RECIPE

Grilled portobellos get a glow-up

Thanks to their beefy umami and big ego, portobellos have become the darling of the fungus world

Published July 5, 2021 11:00AM (EDT)

Prop stylist: Olivia Bloch. Food stylist: Sam Seneviratne. (Ty Mecham / Food52)
Prop stylist: Olivia Bloch. Food stylist: Sam Seneviratne. (Ty Mecham / Food52)

This story first appeared on Food52, an online community that gives you everything you need for a happier kitchen and home – that means tested recipes, a shop full of beautiful products, a cooking hotline, and everything in between!

Big Little Recipe has the smallest-possible ingredient list and big everything else: flavor, creativity, wow factor. That means five ingredients or fewer — not including water, salt, black pepper, and certain fats (like oil and butter), since we're guessing you have those covered. Psst, did you hear we're coming out with a cookbook? We're coming out with a cookbook!

* * * 

Not long after Madonna released her fourth studio album, Like a Prayer, portobellos got a glow-up.

With no apparent relation to Portobello, Scotland or Portobelo, Panama, this mushroom is "is an American invention with Italian roots," writes Lynne Olver. Invention as in, it's just an overgrown cremino, which is the singular of cremini, which are also known as baby bellas, just to keep you on your toes.

◆ **TASK SET**:
a) Print the portobello article word for word, from "Thanks to their" down to "everything in between!".
b) Carry on the portobello article from the end of its last sentence.
The records that come next are from a different source than the portobello article.

◆ **RAW DATA**:

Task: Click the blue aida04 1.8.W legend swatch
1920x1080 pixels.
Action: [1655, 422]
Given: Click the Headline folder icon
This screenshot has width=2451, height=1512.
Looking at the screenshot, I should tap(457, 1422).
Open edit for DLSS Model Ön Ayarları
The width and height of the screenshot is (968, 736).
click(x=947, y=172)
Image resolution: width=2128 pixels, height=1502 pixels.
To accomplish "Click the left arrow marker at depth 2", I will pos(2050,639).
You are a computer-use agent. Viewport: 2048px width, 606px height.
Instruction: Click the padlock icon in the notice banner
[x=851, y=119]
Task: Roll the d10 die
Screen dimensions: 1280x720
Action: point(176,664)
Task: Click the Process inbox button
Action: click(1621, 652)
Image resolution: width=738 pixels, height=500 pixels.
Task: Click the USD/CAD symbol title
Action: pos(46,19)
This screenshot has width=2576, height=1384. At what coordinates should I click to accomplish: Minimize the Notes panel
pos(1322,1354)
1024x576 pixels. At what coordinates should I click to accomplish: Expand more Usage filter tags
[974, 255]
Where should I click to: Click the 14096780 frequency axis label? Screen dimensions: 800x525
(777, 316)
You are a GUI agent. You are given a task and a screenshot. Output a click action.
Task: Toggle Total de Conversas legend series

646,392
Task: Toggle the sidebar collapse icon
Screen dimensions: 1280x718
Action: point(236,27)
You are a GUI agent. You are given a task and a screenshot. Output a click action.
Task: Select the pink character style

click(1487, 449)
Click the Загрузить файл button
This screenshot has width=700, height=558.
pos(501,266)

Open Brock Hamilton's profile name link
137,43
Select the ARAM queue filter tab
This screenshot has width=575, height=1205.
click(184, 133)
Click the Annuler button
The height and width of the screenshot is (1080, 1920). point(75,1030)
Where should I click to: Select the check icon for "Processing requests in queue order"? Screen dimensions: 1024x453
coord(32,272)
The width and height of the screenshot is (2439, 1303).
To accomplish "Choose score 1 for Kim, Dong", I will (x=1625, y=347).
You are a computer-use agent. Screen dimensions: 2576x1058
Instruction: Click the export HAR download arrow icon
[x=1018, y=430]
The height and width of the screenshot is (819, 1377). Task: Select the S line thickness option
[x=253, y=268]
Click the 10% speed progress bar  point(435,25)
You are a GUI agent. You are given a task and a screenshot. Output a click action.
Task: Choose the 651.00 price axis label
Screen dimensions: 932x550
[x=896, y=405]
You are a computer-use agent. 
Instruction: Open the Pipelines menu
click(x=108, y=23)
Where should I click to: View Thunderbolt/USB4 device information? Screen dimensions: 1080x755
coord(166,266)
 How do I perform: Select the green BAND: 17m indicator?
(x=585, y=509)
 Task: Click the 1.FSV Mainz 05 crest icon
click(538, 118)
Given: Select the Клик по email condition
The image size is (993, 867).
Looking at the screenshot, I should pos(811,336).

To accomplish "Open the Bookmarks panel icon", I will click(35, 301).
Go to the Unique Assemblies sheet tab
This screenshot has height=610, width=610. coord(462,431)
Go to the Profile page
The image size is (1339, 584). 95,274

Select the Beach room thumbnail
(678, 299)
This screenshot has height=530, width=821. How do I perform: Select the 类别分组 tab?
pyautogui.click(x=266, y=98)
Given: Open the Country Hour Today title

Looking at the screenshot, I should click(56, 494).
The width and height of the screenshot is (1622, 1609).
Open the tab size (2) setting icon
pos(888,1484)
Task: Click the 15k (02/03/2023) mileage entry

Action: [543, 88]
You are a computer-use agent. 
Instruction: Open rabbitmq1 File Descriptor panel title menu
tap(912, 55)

◆ **EXPECTED ANSWERS**:
a)
Thanks to their beefy umami and big ego, portobellos have become the darling of the fungus world

Published July 5, 2021 11:00AM (EDT)

Prop stylist: Olivia Bloch. Food stylist: Sam Seneviratne. (Ty Mecham / Food52)
Prop stylist: Olivia Bloch. Food stylist: Sam Seneviratne. (Ty Mecham / Food52)

This story first appeared on Food52, an online community that gives you everything you need for a happier kitchen and home – that means tested recipes, a shop full of beautiful products, a cooking hotline, and everything in between!

b)
Depending on who you ask, the spelling might be portobello or portabella or portabello (though not portobella, which everyone agrees is wrong). According to Sharon Tyler Herbst and Ron Herbst, the name is the upshot of "a brilliant marketing ploy to popularize an unglamorous mushroom that, more often than not, had to be disposed of because growers couldn't sell them."

It worked. As the 1980s merged into the 1990s, portobellos soared. In a 1996 issue of Nation's Restaurant News, Mushroom Council representative Wade Whitfield reported, "This thing has gone from nearly zero in 1993 to a predicted 30 million pounds this year. It's a major item."

And in the decades since, thanks to their beefy umami and big ego, portobellos have become the darling of the fungus world, especially for vegetarians. We're talking portobello burgersportobello bologneseportobello jerky.

But perhaps no method is more popular than the grill, where, with little intervention beyond oil and salt, this shroom can sizzle into a burger look-a-like. Emphasis on look. Because while grilled portobellos, like grilled burgers, are brown and circular—the taste often falls short in comparison, yielding a mushroom that secretly wishes it were a burger, not a mushroom that a burger secretly wishes it were.

The good news? A few-ingredient marinade-slash-sauce solves this, transforms this, utterly overhauls this. All you need is nutritional yeast, something briny (more on this in a sec), olive oil, and salt. That's it.

If you've never played around with nutritional yeast, today is the day. What are you waiting for? Shelf-stable, with the same cheesy satisfaction as a bag of Doritos, this ingredient turns whatever it touches into gold. Especially portobellos.

Simply stir together a few spoonfuls of nutritional yeast with olive oil and whatever vinegar is hanging out in a jar of capers (or cornichons or pickles — you get the idea). This yields a creamy, tangy sauce that looks like Dijon mustard and tastes like lying in the sun at the beach on vacation.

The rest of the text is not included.